● Extract:
DISCOVER THE MAGNIFICENT BEAUTY OF THIS VIBRANT, ECOLOGICAL PARADISE
April 24 - May 3, 2020

 
 
Scarlet Macaws, Corcovado National Park

Scarlet Macaws, Corcovado National Park

Nowhere else in the world can you find a concentration
of wildlife like that of Central America – in particular Costa Rica and Panama. Costa Rica alone has over 840 identified species of birds and with over a quarter of the country identified as national parks, these protected areas are a naturalist’s dream. Famous for its manmade canal, Panama is also home to 940 avian species, as well as 125 mammal species endemic to this country. RCGS Resolute is the ideal vessel to explore this region due to its large outdoor deck areas and panoramic viewing platforms.

This adventure begins in San Jose, Costa Rica, where we will meet at a central location before transferring to Puerto Caldera on the Pacific coast. From the Nicoya Peninsula we will work our way south, visiting four different national parks or protected areas. Our small ship gives us unprecedented access to the colourful bays and hidden coves of this lush, tropical coastline. When RCGS Resolute drops anchor, we’ll launch our zodiacs, kayaks, and stand-up paddle boards, so you can explore even further in guided small groups. You will also be able to explore on foot, hiking the trail networks of the parks, or strolling along the white sandy beaches.

After a week we will leave this tropical coastal paradise and head for historic Panama City, located at the Pacific entrance to one of the modern wonders of the world - the Panama Canal. The penultimate day of our voyage will be spent travelling from the Pacific Ocean to the Atlantic Ocean, through the 100-year old canal. We will end our voyage in Colon, Panama.

Black Spiny-tailed Iguana, Curú National Wildlife Refuge

Black Spiny-tailed Iguana, Curú National Wildlife Refuge

Expedition Highlights...

› Explore the protected national parks of Costa Rica & Panama

› Hike through rugged rainforests learning about the many endemic wildlife species

› Enjoy optional specialized birding walks in most reserves.

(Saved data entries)
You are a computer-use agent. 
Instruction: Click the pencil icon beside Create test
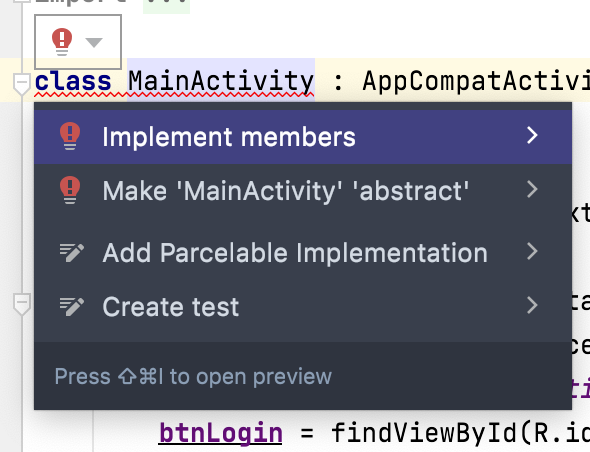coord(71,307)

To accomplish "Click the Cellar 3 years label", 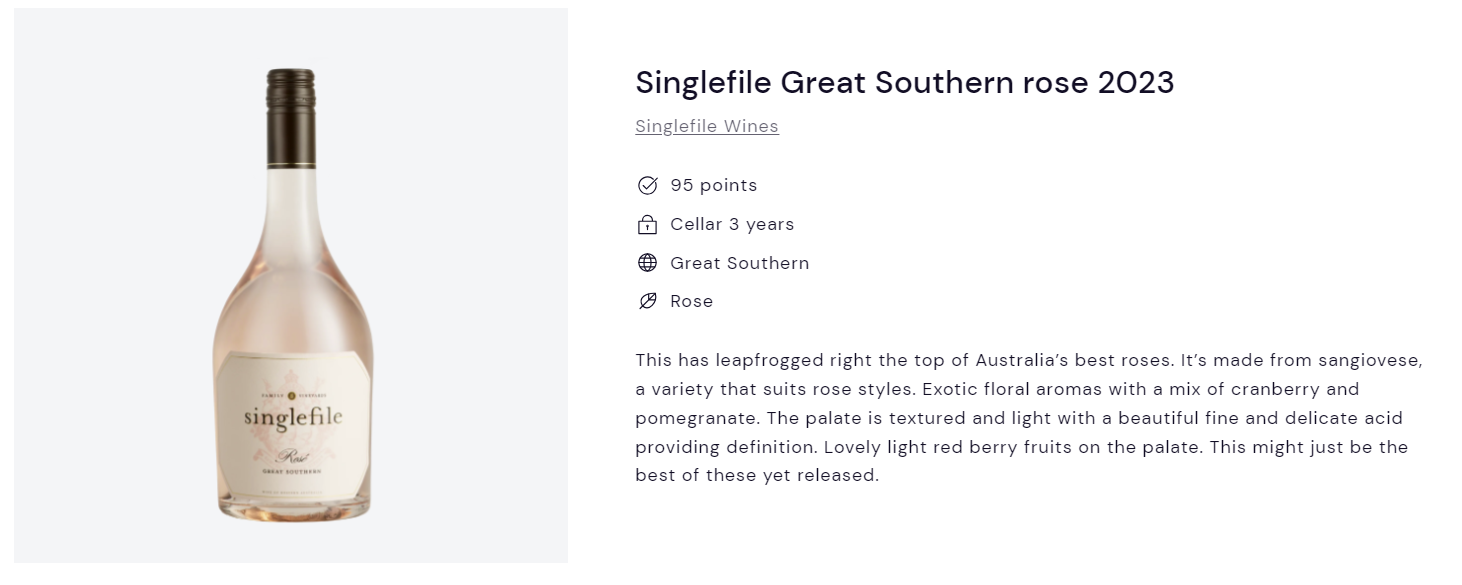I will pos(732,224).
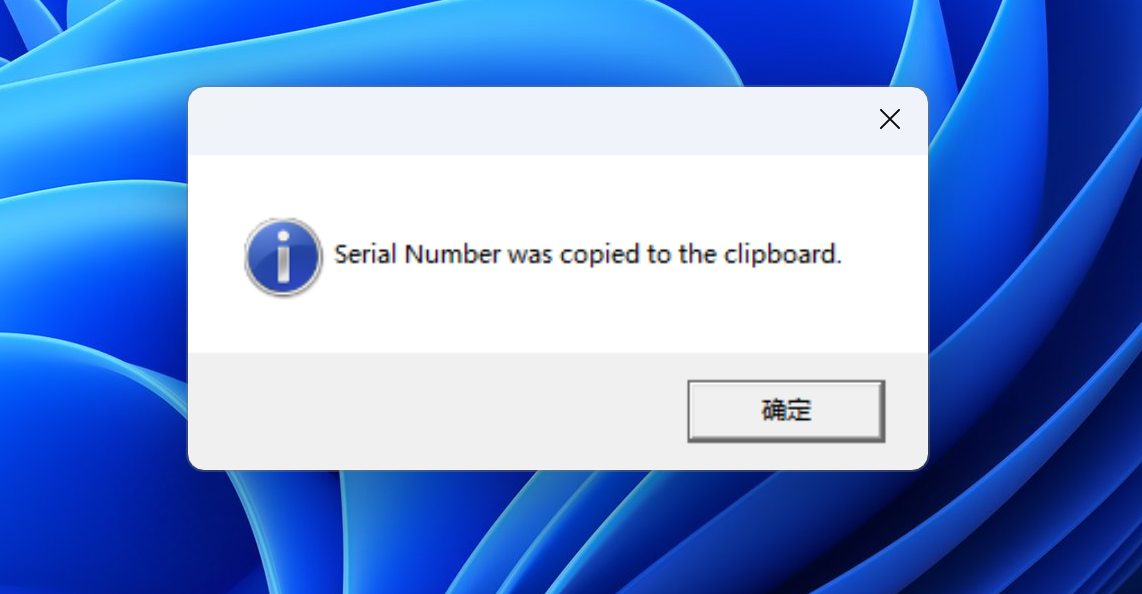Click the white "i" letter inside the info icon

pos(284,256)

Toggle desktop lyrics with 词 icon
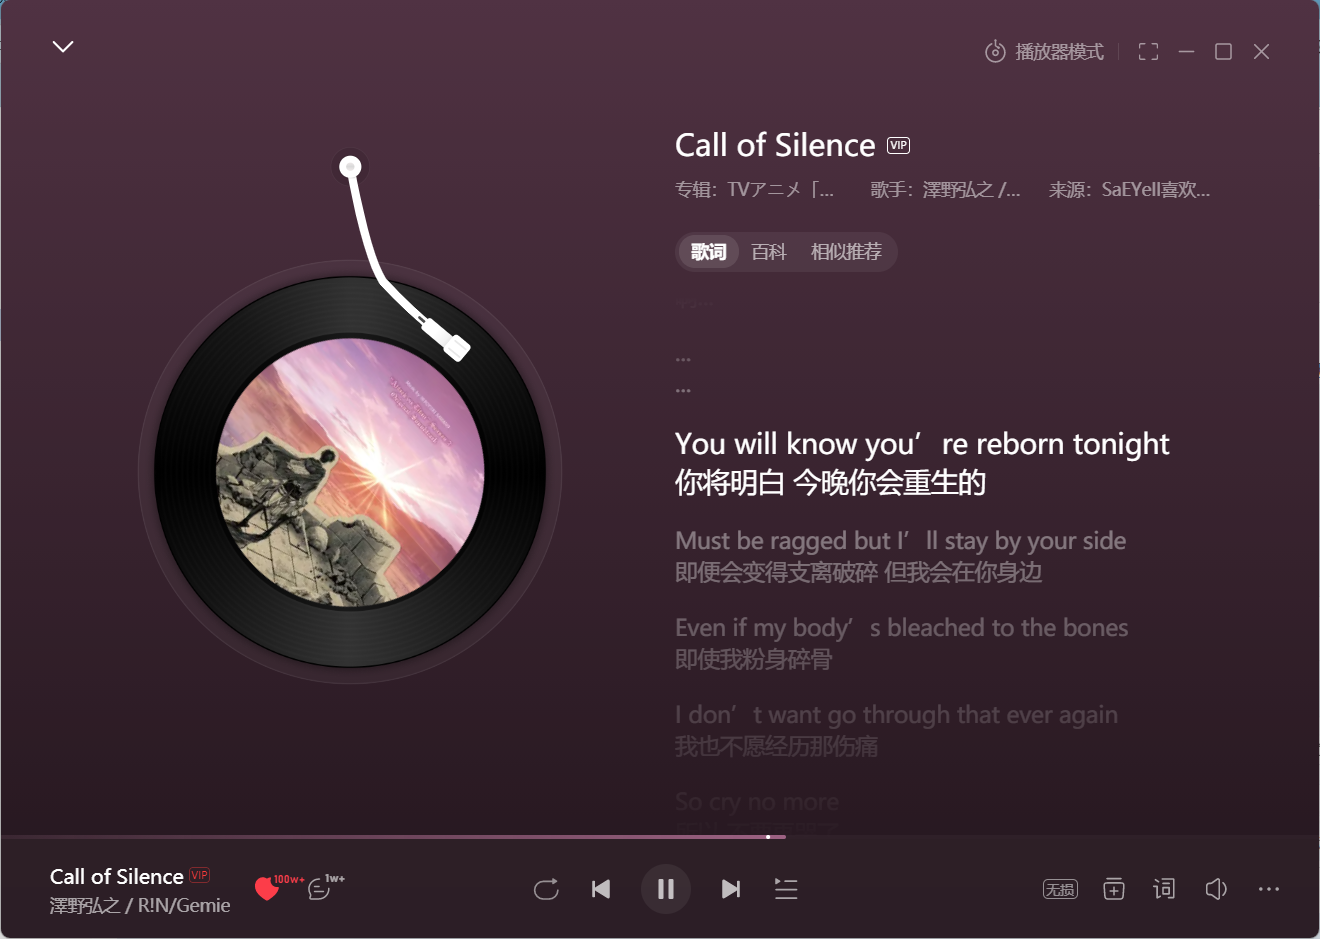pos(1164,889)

● Action item: Please continue the Costa Rica and Panama expedition description from the point where it stops. Nothing in the listing is needed here.

● Response to the task:
› Experience this tropical paradise in a zodiac, kayak or on a stand-up paddle board, or take in an underwater perspective while snorkeling.

› Enrich the experience with informative talks and presentations from local guides and a stellar expedition team

› Enjoy photographer-in-residence, active cruising and wellness programs

› Travel through the Panama Canal – one of the modern wonders of the world

Costa Rica to Panama route

Costa Rica to Panama route

Day by day itinerary... 

DAY 1 / SAN JOSE, COSTA RICA (Friday, April 24, 2020)

The journey will start with a visit to the Doka Estates; one of the largest coffee and sugarcane plantations in Costa Rica. This family-owned business will offer a taste of history as we learn more about the various stages of coffee processing and how the oldest Wet Mill found in Costa Rica plays a part. Following our tour, we will transfer two hours west to Puerto Caldera. Here we will meet our vessel, RCGS Resolute, head aboard and settle into our rooms. Tonight we will enjoy dinner and then migrate to the deck, reveling in the first of many tropical sunsets. RCGS Resolute will make a short sail across the Gulf of Nicoya to anchor off the Nicoya Peninsula, ready for the next day’s adventures.

DAY 2 / NICOYA PENINSULA & CURÚ NATIONAL WILDLIFE REFUGE, COSTA RICA

Today we will explore the Curú National Wildlife Refuge which is nestled at the southeast tip of the Nicoya Peninsula. From a gentle walk along the well established trails in the heart of the park, to a more challenging hike on the Finca de Monos trail - a prime Spider Monkey viewing area - there are several ways to explore this national treasure and its diverse wildlife. The refuge hosts one of the most beautiful beaches on the peninsula and has spearheaded many successful sustainable development programs from reintroducing the near extinct Spider Monkey, to the coral reef restoration project and migratory bird monitoring. We anticipate opportunities to kayak, paddle board or snorkel as well.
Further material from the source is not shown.